EDITORIAL

30 years ago: a new movement


Thirty years ago, on November 9, 1976, the Ukrainian Public Group to Promote the Implementation of the Helsinki Accords was established. Its founding members were: Oksana Meshko and Oleksander Berdnyk, both veterans of Stalin-era camps; Ivan Kandyba and Lev Lukianenko, who had been active in the Ukrainian Peasants and Workers' Union of the late 1950s-early 1960s; Oleksiy Tykhy and Nina Strokata, who were involved in the intellectuals' movement of the 1960s; Mykola Rudenko, a member in the early 1970s of the Moscow chapter of Amnesty International; Petro Grigorenko, a Red Army major-general who had become a member of the Moscow Helsinki Group; and two neophytes, Myroslav Marynovych and Mykola Matusevych - the only ones who had not been imprisoned before joining the new group.

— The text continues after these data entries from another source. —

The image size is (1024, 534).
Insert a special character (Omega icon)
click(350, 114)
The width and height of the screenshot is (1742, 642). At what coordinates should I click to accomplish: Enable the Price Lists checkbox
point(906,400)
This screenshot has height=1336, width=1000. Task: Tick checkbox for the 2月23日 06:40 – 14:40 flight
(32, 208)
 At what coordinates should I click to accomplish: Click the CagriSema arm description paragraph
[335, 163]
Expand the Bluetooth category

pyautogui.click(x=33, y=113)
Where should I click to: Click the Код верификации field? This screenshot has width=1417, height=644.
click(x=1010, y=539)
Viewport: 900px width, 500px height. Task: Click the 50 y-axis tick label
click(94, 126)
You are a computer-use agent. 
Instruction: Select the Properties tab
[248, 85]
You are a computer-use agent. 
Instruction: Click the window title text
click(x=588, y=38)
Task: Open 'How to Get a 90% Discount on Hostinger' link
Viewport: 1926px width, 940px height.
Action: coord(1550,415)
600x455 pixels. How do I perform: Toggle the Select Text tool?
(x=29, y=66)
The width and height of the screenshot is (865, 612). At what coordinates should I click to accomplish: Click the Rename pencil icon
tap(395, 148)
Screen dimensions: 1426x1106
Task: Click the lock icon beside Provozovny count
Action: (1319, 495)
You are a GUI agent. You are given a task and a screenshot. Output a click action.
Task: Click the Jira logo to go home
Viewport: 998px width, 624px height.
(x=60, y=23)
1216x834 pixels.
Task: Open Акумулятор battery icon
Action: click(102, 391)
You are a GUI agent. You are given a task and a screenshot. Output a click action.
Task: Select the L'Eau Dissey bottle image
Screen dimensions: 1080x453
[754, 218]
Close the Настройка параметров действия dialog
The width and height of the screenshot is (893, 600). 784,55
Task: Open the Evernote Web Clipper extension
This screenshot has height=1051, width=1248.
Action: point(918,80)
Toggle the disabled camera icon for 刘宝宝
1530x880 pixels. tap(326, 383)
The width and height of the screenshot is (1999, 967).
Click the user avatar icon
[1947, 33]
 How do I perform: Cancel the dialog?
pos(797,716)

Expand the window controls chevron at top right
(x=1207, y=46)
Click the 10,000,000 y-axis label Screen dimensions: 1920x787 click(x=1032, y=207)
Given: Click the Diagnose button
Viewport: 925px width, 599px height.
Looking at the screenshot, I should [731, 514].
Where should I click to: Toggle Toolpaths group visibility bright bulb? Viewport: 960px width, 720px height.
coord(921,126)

The Ukrainian Helsinki Group outlined its goals as follows:

"1. To assist in making wide circles of the Ukrainian public familiar with the Universal Declaration of Human Rights. To demand that this international legal document serve as the regulating principle of relations between the individual and the state. 2. ... to promote the implementation of the humanitarian provisions of the Final Act of the Conference on Security and Cooperation in Europe. 3. To work toward ensuring that Ukraine, as a sovereign European state and as a member of the United Nations, is represented by a separate delegation at all international conferences where compliance with the Helsinki Accords is reviewed. 4. To demand, with a view to encouraging a free exchange of information and ideas, the accreditation to Ukraine of representatives of the foreign press, the establishment of independent press agencies and such."

To join the Ukrainian Helsinki Group was an act of great courage, as Soviet repression in Ukraine was harsher than in any other republic of the USSR. Still, its members were steadfast in their belief that the accords signed on August 1, 1975, provided an opening for them to hold the Soviet Union to the commitments it freely undertook in Helsinki, in particular its humanitarian provisions. In addition to human rights, the Ukrainian Helsinki Group focused on national rights, and it did not mince words. Already in its first document, Memorandum No. 1, the group spoke of the physical and spiritual genocide of the Ukrainian nation (citing the Famine-Genocide of 1932-1933, among other examples) under the Soviet regime. Its first memorandum also documented the fate of 75 political prisoners from Ukraine.

Soviet persecution of the group's members was fast and furious, as the regime sought to silence the group from the first day of its existence. On February 5, 1977, the Soviet authorities' crackdown intensified, with Rudenko and Tykhy becoming the first Ukrainian Helsinki monitors to be incarcerated for their activity. As its members were arrested and sent off to prisons, camps or psychiatric wards, new activists joined the group's ranks.

Many members paid even more dearly - with their lives. Two of the Ukrainian monitors, Yuriy Lytvyn, 50, and Mykhailo Melnyk, 35, committed suicide as a result of harsh imprisonment and repression; three, Vasyl Stus, 47, Oleksiy Tykhy, 57, and Valeriy Marchenko, 37, died in the gulag as a direct result of their conditions of imprisonment and lack of medical care.

But the group continued its work, demonstrating, as their Memorandum No. 1, had announced to the world, that "... the struggle for human rights will not cease until these rights become the everyday standard in social life" and that "prisons, camps and psychiatric hospitals are incapable of serving as dams against a movement in defense of rights."

Twenty-five years after the founding of the Ukrainian Helsinki Group, Kyiv witnessed an anniversary gathering of its surviving members. One of them, Vasyl Ovsienko, explained the group's contribution to Ukraine: "Without the Helsinki Group there would have been no independent Ukraine. U.S. military, economic and political pressure came in response to light shed by the Helsinki groups. We helped to destroy the Soviet Union. "

Today, 30 years after the emergence of the Ukrainian Helsinki Group, we bow our heads in memory and in tribute to these heroes.